A benchmark and a poll are apples and oranges. A benchmark is measuring a reproducible result based on the performance of the part. A poll is taking a sample of what is out there and is subject to an error variance.
Take for instance presidential polls. Those have error ranges upto 5-7%. We are talking a possible .5-1.0% error rage here. That is miniscule. People's GPU's that dont show up in the survey or represents too small of a sample to show as an independent data point fall under the title of "other". "Other" represents .74% of DX11 GPU's as of April.
You're assuming the complete dropoff of one card is representative of the error margin of the survey.
It's not. I cited it as an example of the unreliability of what we see. The error margin is much larger when looking at Steam users vs the overall population.
So basically the Steam survey has a margin of error of at least 0.54% we can assume, meaning that anything with low percentages is unreliable.
We also know that Steam doesn't represent overall sales, because it has a ridiculous margin of error when compared to relative sales numbers in cards which all cost >$100.
We also know it simply fails to be even remotely accurate in some situations, e.g. Crossfire detection vs SLI.

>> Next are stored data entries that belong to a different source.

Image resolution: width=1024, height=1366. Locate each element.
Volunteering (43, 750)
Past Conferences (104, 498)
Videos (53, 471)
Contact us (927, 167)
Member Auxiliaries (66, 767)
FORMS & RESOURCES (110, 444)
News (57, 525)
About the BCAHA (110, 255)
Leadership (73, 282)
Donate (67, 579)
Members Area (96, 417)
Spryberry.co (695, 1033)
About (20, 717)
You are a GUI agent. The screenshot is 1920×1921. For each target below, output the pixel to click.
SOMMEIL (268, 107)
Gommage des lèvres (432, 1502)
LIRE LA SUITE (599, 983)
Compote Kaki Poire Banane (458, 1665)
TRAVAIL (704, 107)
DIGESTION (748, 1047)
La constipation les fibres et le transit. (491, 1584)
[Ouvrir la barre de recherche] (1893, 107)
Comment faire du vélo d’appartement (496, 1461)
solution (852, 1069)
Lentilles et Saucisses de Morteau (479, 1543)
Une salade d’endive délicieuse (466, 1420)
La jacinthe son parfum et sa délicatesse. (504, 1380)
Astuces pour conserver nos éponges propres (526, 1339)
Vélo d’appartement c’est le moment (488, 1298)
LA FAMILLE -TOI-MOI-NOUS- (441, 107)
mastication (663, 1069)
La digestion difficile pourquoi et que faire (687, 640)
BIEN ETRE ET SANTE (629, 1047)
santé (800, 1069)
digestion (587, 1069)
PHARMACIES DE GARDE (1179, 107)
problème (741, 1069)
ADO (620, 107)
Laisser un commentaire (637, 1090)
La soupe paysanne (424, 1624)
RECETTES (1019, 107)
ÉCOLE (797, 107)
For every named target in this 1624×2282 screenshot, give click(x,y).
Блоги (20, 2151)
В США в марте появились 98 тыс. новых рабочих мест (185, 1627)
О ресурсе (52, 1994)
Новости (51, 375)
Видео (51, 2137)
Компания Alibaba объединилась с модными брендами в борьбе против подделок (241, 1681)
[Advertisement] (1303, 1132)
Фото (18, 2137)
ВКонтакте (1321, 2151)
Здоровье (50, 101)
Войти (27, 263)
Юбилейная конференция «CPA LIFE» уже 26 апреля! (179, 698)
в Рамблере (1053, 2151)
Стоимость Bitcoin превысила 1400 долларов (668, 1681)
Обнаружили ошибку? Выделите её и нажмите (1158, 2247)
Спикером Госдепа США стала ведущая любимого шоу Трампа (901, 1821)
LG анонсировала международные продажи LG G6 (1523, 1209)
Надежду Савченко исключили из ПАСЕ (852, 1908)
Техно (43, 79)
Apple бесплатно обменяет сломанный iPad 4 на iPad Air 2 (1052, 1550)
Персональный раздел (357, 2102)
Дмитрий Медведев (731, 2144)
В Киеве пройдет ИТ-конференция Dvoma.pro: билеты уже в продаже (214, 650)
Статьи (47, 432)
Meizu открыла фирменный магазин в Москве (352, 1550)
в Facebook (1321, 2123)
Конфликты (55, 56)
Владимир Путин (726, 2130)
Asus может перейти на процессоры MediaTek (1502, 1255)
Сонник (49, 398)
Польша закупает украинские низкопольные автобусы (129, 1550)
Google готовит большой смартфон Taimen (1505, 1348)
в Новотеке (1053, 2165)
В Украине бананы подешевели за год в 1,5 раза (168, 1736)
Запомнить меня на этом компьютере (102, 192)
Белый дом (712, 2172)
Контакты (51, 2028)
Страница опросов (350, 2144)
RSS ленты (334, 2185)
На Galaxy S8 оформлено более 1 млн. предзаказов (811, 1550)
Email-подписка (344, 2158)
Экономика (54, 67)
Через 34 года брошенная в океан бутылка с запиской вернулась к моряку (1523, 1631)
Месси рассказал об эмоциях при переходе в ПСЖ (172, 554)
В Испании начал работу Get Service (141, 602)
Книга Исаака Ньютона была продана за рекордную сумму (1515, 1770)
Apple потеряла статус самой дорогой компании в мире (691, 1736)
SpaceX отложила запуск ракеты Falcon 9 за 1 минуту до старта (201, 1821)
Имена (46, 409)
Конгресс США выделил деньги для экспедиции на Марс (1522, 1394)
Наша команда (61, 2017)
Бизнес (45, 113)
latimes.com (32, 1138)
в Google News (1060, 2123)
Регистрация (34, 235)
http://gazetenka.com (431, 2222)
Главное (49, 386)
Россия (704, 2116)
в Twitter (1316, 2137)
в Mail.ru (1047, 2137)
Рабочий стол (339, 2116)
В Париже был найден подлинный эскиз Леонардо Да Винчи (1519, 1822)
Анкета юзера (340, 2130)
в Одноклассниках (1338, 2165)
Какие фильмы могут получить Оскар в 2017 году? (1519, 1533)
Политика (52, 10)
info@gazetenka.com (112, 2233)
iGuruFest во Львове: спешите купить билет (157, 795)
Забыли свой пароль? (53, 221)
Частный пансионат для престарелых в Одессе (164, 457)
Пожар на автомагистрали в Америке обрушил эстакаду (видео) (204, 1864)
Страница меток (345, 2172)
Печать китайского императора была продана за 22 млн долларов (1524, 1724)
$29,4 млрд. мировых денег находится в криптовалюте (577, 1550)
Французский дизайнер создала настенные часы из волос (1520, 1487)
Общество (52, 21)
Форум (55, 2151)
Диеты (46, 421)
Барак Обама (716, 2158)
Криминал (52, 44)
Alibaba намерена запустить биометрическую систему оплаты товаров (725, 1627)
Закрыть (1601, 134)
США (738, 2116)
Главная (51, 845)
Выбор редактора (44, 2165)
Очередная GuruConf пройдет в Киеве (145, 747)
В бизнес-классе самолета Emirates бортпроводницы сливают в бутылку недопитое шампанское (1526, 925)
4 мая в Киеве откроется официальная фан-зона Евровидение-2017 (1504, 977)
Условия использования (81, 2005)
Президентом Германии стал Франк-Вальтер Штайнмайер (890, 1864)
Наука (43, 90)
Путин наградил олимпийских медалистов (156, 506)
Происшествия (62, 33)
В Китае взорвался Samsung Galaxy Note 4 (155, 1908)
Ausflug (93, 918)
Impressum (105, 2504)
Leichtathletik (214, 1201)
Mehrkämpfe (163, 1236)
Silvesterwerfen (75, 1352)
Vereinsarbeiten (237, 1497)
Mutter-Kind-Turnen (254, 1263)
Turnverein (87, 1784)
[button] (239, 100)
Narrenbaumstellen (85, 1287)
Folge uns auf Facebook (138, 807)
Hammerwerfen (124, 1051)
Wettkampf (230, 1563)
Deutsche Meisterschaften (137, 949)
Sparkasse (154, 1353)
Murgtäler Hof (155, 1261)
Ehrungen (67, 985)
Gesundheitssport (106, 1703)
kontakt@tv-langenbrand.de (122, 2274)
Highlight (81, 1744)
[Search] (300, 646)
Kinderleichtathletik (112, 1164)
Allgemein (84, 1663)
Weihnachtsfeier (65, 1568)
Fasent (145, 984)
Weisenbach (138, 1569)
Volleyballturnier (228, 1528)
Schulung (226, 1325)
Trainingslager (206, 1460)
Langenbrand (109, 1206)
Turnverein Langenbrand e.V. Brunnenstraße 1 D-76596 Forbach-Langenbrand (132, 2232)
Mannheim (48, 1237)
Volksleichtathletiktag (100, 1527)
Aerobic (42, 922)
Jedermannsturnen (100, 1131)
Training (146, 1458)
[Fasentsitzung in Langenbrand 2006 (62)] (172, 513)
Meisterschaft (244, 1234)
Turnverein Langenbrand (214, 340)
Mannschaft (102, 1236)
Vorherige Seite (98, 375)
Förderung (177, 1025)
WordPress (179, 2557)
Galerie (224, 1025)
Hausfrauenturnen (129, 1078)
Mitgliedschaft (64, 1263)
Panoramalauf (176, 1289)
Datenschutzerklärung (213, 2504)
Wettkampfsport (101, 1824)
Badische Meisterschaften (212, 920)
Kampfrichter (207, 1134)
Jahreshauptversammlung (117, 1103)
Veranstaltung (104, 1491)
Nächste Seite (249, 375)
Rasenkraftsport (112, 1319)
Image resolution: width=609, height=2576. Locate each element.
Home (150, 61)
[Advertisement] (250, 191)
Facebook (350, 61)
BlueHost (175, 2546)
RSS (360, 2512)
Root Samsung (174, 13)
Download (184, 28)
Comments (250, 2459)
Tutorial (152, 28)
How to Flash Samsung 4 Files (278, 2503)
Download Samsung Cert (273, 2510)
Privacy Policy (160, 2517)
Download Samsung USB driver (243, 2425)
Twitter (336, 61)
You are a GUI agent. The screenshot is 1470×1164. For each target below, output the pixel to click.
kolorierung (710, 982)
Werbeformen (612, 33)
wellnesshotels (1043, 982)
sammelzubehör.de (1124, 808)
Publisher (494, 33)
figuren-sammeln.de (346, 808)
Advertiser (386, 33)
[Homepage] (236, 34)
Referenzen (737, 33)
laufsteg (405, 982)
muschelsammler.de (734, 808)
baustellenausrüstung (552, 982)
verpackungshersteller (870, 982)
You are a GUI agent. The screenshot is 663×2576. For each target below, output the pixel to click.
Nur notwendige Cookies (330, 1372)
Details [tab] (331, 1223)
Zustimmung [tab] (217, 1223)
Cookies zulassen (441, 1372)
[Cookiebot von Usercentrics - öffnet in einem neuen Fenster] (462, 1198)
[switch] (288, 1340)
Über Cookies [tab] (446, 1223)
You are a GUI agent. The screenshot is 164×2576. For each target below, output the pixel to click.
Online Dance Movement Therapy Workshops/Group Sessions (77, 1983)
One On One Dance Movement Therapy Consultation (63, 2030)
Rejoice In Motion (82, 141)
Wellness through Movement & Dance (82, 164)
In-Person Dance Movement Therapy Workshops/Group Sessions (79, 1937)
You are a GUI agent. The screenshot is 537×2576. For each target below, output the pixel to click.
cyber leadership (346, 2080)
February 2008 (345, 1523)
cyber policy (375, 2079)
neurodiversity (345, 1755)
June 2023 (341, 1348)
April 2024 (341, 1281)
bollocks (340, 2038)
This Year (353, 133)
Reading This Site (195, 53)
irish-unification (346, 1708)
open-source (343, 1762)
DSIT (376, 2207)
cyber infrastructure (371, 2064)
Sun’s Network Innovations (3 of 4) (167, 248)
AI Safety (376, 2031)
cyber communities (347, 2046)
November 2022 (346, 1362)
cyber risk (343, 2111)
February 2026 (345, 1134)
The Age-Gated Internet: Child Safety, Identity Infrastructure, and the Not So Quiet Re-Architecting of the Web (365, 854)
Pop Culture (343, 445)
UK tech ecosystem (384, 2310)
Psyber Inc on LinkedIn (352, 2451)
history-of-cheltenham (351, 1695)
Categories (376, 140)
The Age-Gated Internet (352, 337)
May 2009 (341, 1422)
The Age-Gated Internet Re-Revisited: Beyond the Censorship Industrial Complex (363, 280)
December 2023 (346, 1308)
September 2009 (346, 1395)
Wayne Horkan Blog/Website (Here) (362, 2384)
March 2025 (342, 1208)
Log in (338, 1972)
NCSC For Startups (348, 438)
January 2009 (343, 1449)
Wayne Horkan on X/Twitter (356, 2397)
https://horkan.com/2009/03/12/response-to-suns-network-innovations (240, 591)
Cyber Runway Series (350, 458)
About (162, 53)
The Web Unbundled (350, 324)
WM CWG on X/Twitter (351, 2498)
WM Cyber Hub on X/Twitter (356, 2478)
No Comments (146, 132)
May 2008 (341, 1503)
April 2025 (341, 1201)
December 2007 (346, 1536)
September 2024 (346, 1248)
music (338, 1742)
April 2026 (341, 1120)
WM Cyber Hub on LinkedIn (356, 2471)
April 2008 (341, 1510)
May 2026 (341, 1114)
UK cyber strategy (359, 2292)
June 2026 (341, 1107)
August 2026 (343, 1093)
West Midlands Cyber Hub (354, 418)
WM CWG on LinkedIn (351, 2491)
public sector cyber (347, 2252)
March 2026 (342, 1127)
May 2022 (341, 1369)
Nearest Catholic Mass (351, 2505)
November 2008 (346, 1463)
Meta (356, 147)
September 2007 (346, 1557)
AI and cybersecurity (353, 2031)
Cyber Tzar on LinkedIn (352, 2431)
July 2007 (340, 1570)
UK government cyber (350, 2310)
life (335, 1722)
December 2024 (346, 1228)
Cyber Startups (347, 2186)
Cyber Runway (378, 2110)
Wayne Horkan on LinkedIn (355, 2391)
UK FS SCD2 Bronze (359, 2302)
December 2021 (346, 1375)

Some cards simply don't show up at times even when they were released concurrently with other cards for some reason.
So we can't use it to compare cards with small % representation.
We can't use it to give overall market stats at a $100 price floor.
We can't use it to demonstrate differences between multi GPU adoption.
We can't use it to reflect sales of brand new cards.
So what it it useful for in any meaningful statistical way?
Maybe looking at broad patterns of adoption of new technology (e.g. DX11 systems) by gamers who use Steam, and a broad idea of the general level of hardware which the majority have, but it doesn't even give an accurate month to month snapshot because of the random nature of the selection and the selection bias of Steam users, and it doesn't accurately reflect sales between NV and AMD or within NV and AMD product lines.
It is not ACCURATE at all, it can be used to gain a broad picture of the overall direction the market is taking and the overall potential level of hardware that might be broadly found in end user computers, but it isn't ACCURATE to any degree, especially not in the way discussed by the OP, and nor in the way suggested by most of the Steam hardware survey threads that pop up.